I start with these states.
h = basis(2,0)
v = basis(2,1)
psi_a = 1/np.sqrt(2) * ( h + v )
psi_b = 1/np.sqrt(2) * ( h + v )
Then take the tensor product.
psi_ab_t0 = tensor(psi_a,psi_b)
which gives:
Quantum object: dims = [[2, 2], [1, 1]], shape = [4, 1], type = ket
Qobj data =
[[ 0.5]
[ 0.5]
[ 0.5]
[ 0.5]]
I take a simple hamiltonian.
hmlt = Qobj([[1,0,0,0],[0,1,0,0],[0,0,1,0],[0,0,0,-1]])
hmltpr = (-1j*np.pi/2) * hmlt
hmlt_tf = hmltpr.expm()
Now I need to do apply the hamiltonian hmlt_tf to the state psi_ab_t0.
But the matrix product does not work because the dimensions for hmlt_tf are [[4], [4]] and dimensions for psi_ab_t0 are [[2, 2], [1, 1]].
I can convert them to numpy arrays and multiply them but there's a problem.
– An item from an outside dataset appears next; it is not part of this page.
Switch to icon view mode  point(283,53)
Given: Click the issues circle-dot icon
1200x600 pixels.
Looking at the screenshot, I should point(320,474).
I need to measure concurrence at the end which takes a tensor product as its input.
The only way I can get it to work right now is to manually change psi_ab_t0.dims to [[4], [4]] and then back after I've taken the matrix product. This is obviously an ugly hack. What is the preferred way of doing this?